### Description of the task
Retype the entries below word for word, leaving none out.

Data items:

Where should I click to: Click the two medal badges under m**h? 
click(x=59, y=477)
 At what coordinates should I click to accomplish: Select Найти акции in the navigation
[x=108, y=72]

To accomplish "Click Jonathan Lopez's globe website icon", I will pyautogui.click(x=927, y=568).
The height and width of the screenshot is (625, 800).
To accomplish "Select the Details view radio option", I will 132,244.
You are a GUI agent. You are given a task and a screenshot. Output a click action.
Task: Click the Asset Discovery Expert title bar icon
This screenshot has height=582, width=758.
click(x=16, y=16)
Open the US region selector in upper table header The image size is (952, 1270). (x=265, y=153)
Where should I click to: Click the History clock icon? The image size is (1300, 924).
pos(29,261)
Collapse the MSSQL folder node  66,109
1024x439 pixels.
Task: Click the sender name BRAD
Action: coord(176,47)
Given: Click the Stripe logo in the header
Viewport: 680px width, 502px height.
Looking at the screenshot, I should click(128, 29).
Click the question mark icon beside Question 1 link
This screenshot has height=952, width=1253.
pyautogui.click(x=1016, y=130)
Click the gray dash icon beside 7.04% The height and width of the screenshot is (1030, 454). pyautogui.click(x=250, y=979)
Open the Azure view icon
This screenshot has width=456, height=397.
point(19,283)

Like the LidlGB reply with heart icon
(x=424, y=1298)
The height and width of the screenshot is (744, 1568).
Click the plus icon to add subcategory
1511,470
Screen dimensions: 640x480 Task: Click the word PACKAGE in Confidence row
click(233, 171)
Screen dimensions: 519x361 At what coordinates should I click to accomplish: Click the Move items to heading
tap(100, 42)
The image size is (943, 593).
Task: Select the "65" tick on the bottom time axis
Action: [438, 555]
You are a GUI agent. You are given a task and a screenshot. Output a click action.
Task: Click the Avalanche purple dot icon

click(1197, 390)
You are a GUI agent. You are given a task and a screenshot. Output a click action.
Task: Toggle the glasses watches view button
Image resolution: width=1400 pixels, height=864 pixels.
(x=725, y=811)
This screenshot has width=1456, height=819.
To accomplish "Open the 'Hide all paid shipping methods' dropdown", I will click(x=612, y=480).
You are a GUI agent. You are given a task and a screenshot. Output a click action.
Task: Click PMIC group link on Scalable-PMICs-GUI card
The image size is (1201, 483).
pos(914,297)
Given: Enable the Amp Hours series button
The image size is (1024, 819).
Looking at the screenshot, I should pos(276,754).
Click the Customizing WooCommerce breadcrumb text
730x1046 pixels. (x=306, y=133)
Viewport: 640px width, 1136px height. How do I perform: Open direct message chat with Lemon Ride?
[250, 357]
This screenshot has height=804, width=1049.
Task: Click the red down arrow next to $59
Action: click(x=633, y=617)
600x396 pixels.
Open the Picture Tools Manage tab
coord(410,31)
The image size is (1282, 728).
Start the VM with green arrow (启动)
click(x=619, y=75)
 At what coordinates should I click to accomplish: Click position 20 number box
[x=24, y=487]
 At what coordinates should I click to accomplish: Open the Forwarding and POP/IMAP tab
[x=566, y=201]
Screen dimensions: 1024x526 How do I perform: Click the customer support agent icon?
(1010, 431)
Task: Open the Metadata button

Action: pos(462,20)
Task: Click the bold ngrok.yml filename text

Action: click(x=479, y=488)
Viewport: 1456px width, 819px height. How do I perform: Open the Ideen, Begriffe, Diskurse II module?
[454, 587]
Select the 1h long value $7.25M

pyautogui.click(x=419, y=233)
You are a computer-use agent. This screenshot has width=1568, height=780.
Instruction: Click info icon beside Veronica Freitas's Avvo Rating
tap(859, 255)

### Task result
Where should I click to: Click the two medal badges under m**h? 
click(x=59, y=477)
 At what coordinates should I click to accomplish: Select Найти акции in the navigation
[x=108, y=72]

To accomplish "Click Jonathan Lopez's globe website icon", I will pyautogui.click(x=927, y=568).
The height and width of the screenshot is (625, 800).
To accomplish "Select the Details view radio option", I will 132,244.
You are a GUI agent. You are given a task and a screenshot. Output a click action.
Task: Click the Asset Discovery Expert title bar icon
This screenshot has height=582, width=758.
click(x=16, y=16)
Open the US region selector in upper table header The image size is (952, 1270). (x=265, y=153)
Where should I click to: Click the History clock icon? The image size is (1300, 924).
pos(29,261)
Collapse the MSSQL folder node  66,109
1024x439 pixels.
Task: Click the sender name BRAD
Action: coord(176,47)
Given: Click the Stripe logo in the header
Viewport: 680px width, 502px height.
Looking at the screenshot, I should click(128, 29).
Click the question mark icon beside Question 1 link
This screenshot has height=952, width=1253.
pyautogui.click(x=1016, y=130)
Click the gray dash icon beside 7.04% The height and width of the screenshot is (1030, 454). pyautogui.click(x=250, y=979)
Open the Azure view icon
This screenshot has width=456, height=397.
point(19,283)

Like the LidlGB reply with heart icon
(x=424, y=1298)
The height and width of the screenshot is (744, 1568).
Click the plus icon to add subcategory
1511,470
Screen dimensions: 640x480 Task: Click the word PACKAGE in Confidence row
click(233, 171)
Screen dimensions: 519x361 At what coordinates should I click to accomplish: Click the Move items to heading
tap(100, 42)
The image size is (943, 593).
Task: Select the "65" tick on the bottom time axis
Action: [438, 555]
You are a GUI agent. You are given a task and a screenshot. Output a click action.
Task: Click the Avalanche purple dot icon

click(1197, 390)
You are a GUI agent. You are given a task and a screenshot. Output a click action.
Task: Toggle the glasses watches view button
Image resolution: width=1400 pixels, height=864 pixels.
(x=725, y=811)
This screenshot has width=1456, height=819.
To accomplish "Open the 'Hide all paid shipping methods' dropdown", I will click(x=612, y=480).
You are a GUI agent. You are given a task and a screenshot. Output a click action.
Task: Click PMIC group link on Scalable-PMICs-GUI card
The image size is (1201, 483).
pos(914,297)
Given: Enable the Amp Hours series button
The image size is (1024, 819).
Looking at the screenshot, I should pos(276,754).
Click the Customizing WooCommerce breadcrumb text
730x1046 pixels. (x=306, y=133)
Viewport: 640px width, 1136px height. How do I perform: Open direct message chat with Lemon Ride?
[250, 357]
This screenshot has height=804, width=1049.
Task: Click the red down arrow next to $59
Action: click(x=633, y=617)
600x396 pixels.
Open the Picture Tools Manage tab
coord(410,31)
The image size is (1282, 728).
Start the VM with green arrow (启动)
click(x=619, y=75)
 At what coordinates should I click to accomplish: Click position 20 number box
[x=24, y=487]
 At what coordinates should I click to accomplish: Open the Forwarding and POP/IMAP tab
[x=566, y=201]
Screen dimensions: 1024x526 How do I perform: Click the customer support agent icon?
(1010, 431)
Task: Open the Metadata button

Action: pos(462,20)
Task: Click the bold ngrok.yml filename text

Action: click(x=479, y=488)
Viewport: 1456px width, 819px height. How do I perform: Open the Ideen, Begriffe, Diskurse II module?
[454, 587]
Select the 1h long value $7.25M

pyautogui.click(x=419, y=233)
You are a computer-use agent. This screenshot has width=1568, height=780.
Instruction: Click info icon beside Veronica Freitas's Avvo Rating
tap(859, 255)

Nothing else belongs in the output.